As illustrated in the Midland Basin application, there are strong benefits of delineating lithotypes from cuttings intervals. The end-user has the capacity to evaluate the distribution of minerals within each lithotype, allowing for a dynamic evaluation of reservoir parameters (e.g., clay/carbonate volumes or image porosity) when new rock types are encountered in a well. This significantly increases the accuracy of the reservoir description in comparison with alternative techniques, which are confined to simply (homogenized) bulk mineralogy values.

Second, incorporating lithotype distribution in zones where wireline log data underappreciates the formation heterogeneity (as a result of thin bed effects, for example) can lead to a more accurate appraisal of net reservoir within any given well or interval. Reservoir models built from petrophysical logs alone could lead to upscaling of errors, affecting volumetric calculation by over- or underestimating reserves within a field. A good core-to-cuttings calibration utilizing this lithotyping approach enables an operator to run multiple wells within a field and build their reservoir maps on the basis of a consistent and comprehensive rock-calibrated petrophysical model.
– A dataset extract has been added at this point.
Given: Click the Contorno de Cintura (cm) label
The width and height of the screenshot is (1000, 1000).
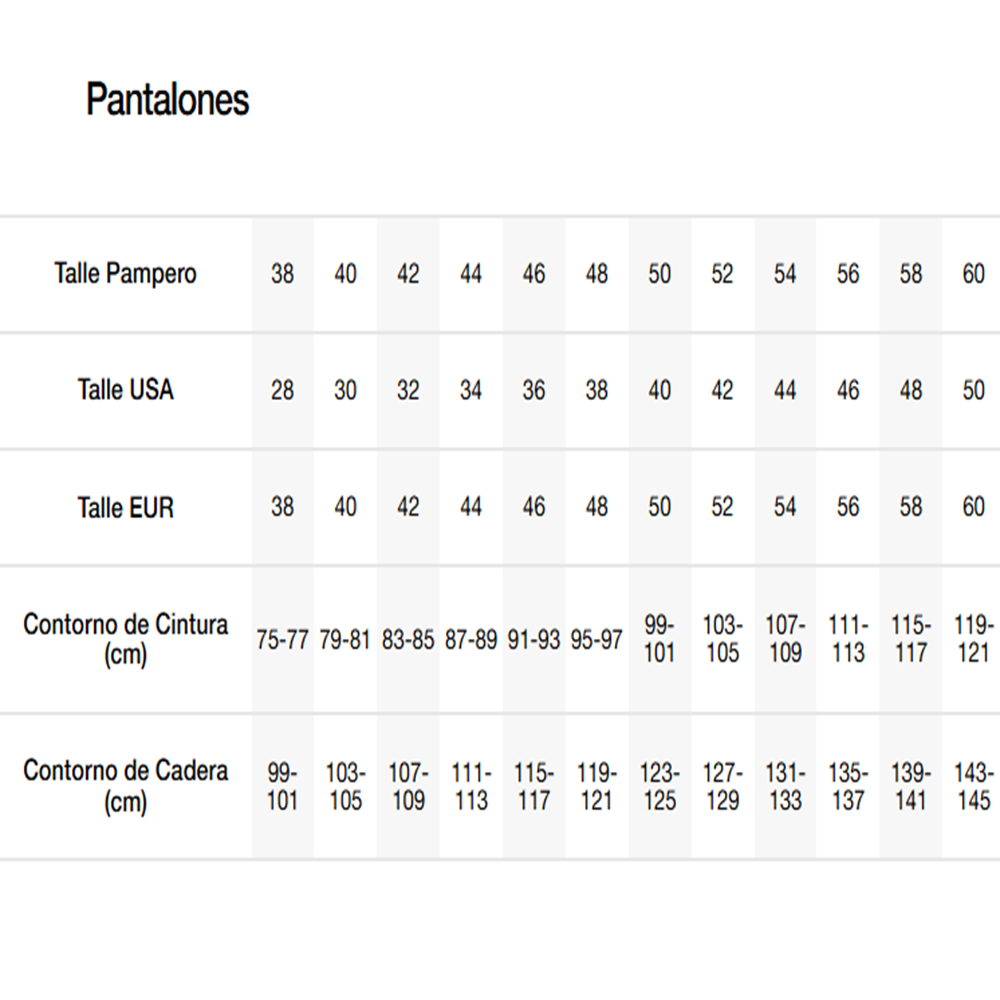Looking at the screenshot, I should tap(126, 640).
Ultimately, the ready availability of cuttings from all wells, combined with the application of this workflow, allows for consistent objective lithological description of subsurface formations. The lower cost of cuttings analysis, compared with log collection, also allows for the cost-effective generation of a detailed lithological database from cuttings. This database then becomes an effective tool in mapping and interpreting the spatial reservoir quality of a target formation and allows for more informed landing zone decisions.

Ross Taylor, CGG

ROSS TAYLOR is a sedimentologist in CGG’s Reservoir Americas group, which offers RoqLith™ advanced cuttings analysis as part of its RoqScan™ quantitative and automated rock properties and mineralogical analytical solutions. He worked for Corex for two years before joining CGG five years ago, leading international exploration projects. Since joining the Houston team, Taylor has gathered extensive experience with core and wireline-based data across the Lower-48, including in the Haynesville, Wolfcamp, Dean, Barnett, Frontier and Niobrara. He holds a B.S. and Ph.D. from the University of Aberdeen.

Chi Vinh Ly, CGG

CHI VINH LY is a regional technical manager for the CGG Reservoir Americas Geoscience group, where he is in charge of the RoqScan analytical group. He has been working in the minerals, mining and energy sector since 2004 for CSIRO and ALS Minerals, focusing on analytical techniques, such as XRD, XRF, ICP-MS and IXP-OES, with a focus on automated mineralogical analysis. He holds an undergraduate degree in applied physics from Curtin University and a Ph.D. from Hiroshima University.

Aiguo Bian, CGG

AIGUO BIAN is a geoscience technician providing geotechnical support to CGG’s geology team and the RoqScan group. He joined CGG in 2014 as a RoqScan technician performing day-to-day analysis on instrumentation in the laboratory and in the field. Bian began his career as a staff geologist for Uranium Energy Company, advising the production and development team for potential new resources. He completed his undergraduate studies in geoscience and received a Ph.D. in geology from Texas A&M University.

Stephen Secrest, PetroLegacy Energy II

STEPHEN SECREST is the geoscience manager for PetroLegacy Energy II in Austin, Tx. He primarily oversees all well planning/steering, business development and exploration initiatives while also managing a regional multi-operator geochemistry study. Before joining PetroLegacy, he had served for seven years as a district geologist at Samson Resources. Secrest holds a B.S. and an M.S. in geology/earth science from Baylor University.